-- Begin WORKING DATA --
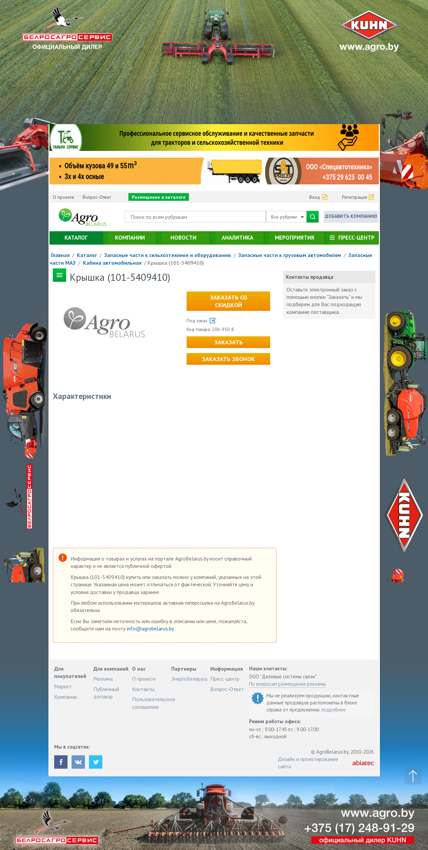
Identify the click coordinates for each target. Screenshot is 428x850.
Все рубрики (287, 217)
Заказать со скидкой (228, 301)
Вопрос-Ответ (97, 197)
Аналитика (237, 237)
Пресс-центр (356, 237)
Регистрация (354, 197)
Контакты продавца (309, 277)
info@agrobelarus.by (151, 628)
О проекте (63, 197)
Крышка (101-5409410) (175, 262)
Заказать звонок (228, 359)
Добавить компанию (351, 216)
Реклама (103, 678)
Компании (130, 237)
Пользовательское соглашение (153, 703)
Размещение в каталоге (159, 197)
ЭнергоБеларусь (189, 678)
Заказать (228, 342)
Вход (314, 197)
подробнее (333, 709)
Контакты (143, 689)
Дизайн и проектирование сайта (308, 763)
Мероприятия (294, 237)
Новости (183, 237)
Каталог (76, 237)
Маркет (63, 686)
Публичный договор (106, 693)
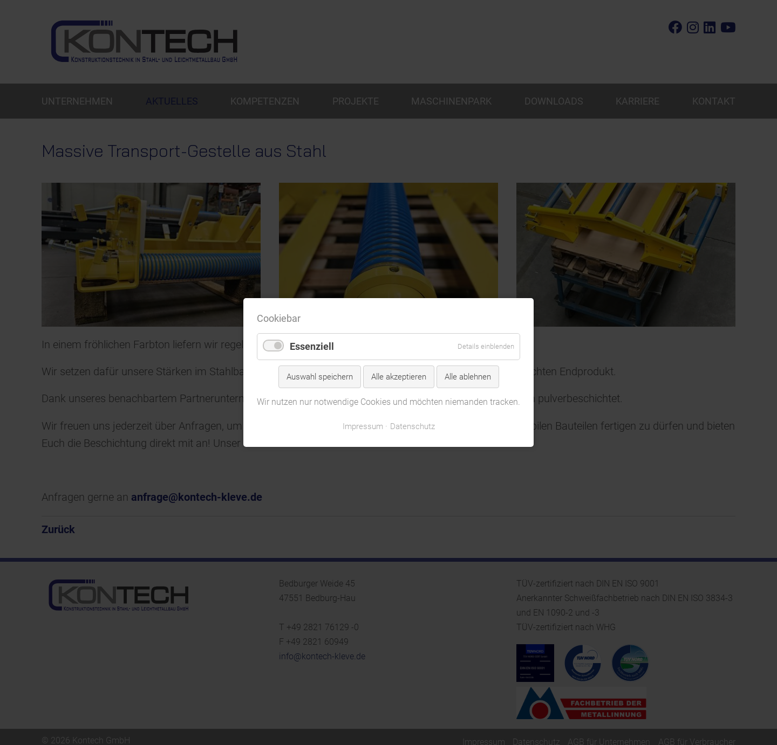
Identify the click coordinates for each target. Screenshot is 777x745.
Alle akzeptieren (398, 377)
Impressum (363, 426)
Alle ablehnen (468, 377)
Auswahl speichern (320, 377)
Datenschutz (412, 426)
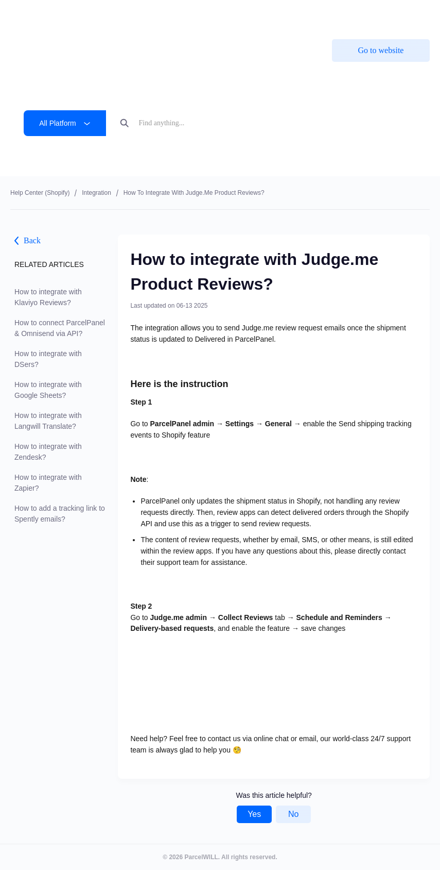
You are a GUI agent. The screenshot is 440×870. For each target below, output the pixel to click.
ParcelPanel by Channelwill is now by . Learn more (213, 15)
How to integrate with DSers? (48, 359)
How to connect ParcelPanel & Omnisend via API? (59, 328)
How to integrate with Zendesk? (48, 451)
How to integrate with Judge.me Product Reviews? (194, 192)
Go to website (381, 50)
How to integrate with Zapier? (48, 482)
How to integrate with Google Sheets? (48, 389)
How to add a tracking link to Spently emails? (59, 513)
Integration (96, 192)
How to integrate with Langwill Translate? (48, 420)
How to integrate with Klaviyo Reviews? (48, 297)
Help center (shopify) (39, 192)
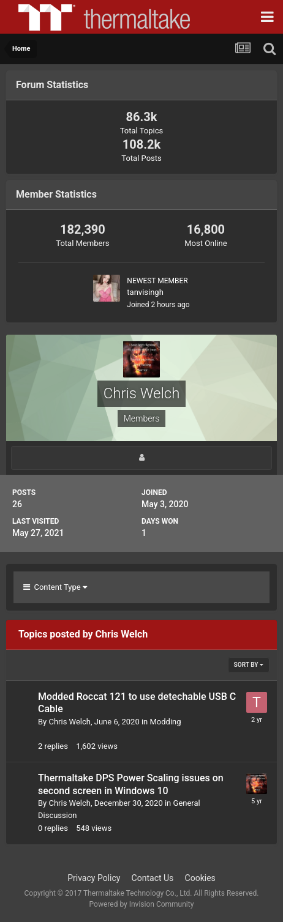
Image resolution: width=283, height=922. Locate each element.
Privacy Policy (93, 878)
-- End WORKING DATA --
Please copy out every line of the entries above word for word, omitting the pictures.

§ OUTPUT:
Identify the click coordinates for each target. Screenshot is 428x850.
Все рубрики (287, 217)
Заказать со скидкой (228, 301)
Вопрос-Ответ (97, 197)
Аналитика (237, 237)
Пресс-центр (356, 237)
Регистрация (354, 197)
Контакты продавца (309, 277)
info@agrobelarus.by (151, 628)
О проекте (63, 197)
Крышка (101-5409410) (175, 262)
Заказать звонок (228, 359)
Добавить компанию (351, 216)
Реклама (103, 678)
Компании (130, 237)
Пользовательское соглашение (153, 703)
Размещение в каталоге (159, 197)
ЭнергоБеларусь (189, 678)
Заказать (228, 342)
Вход (314, 197)
подробнее (333, 709)
Контакты (143, 689)
Дизайн и проектирование сайта (308, 763)
Мероприятия (294, 237)
Новости (183, 237)
Каталог (76, 237)
Маркет (63, 686)
Публичный договор (106, 693)
Identify the click coordinates for each target. Screenshot is 777x745.
Alle akzeptieren (398, 377)
Impressum (363, 426)
Alle ablehnen (468, 377)
Auswahl speichern (320, 377)
Datenschutz (412, 426)
You are a GUI agent. The screenshot is 440×870. For each target below, output the pixel to click.
ParcelPanel by Channelwill is now by . Learn more (213, 15)
How to integrate with DSers? (48, 359)
How to connect ParcelPanel & Omnisend via API? (59, 328)
How to integrate with Zendesk? (48, 451)
How to integrate with Judge.me Product Reviews? (194, 192)
Go to website (381, 50)
How to integrate with Zapier? (48, 482)
How to integrate with Google Sheets? (48, 389)
How to add a tracking link to Spently emails? (59, 513)
Integration (96, 192)
How to integrate with Langwill Translate? (48, 420)
How to integrate with Klaviyo Reviews? (48, 297)
Help center (shopify) (39, 192)
Image resolution: width=283, height=922. Locate each element.
Privacy Policy (93, 878)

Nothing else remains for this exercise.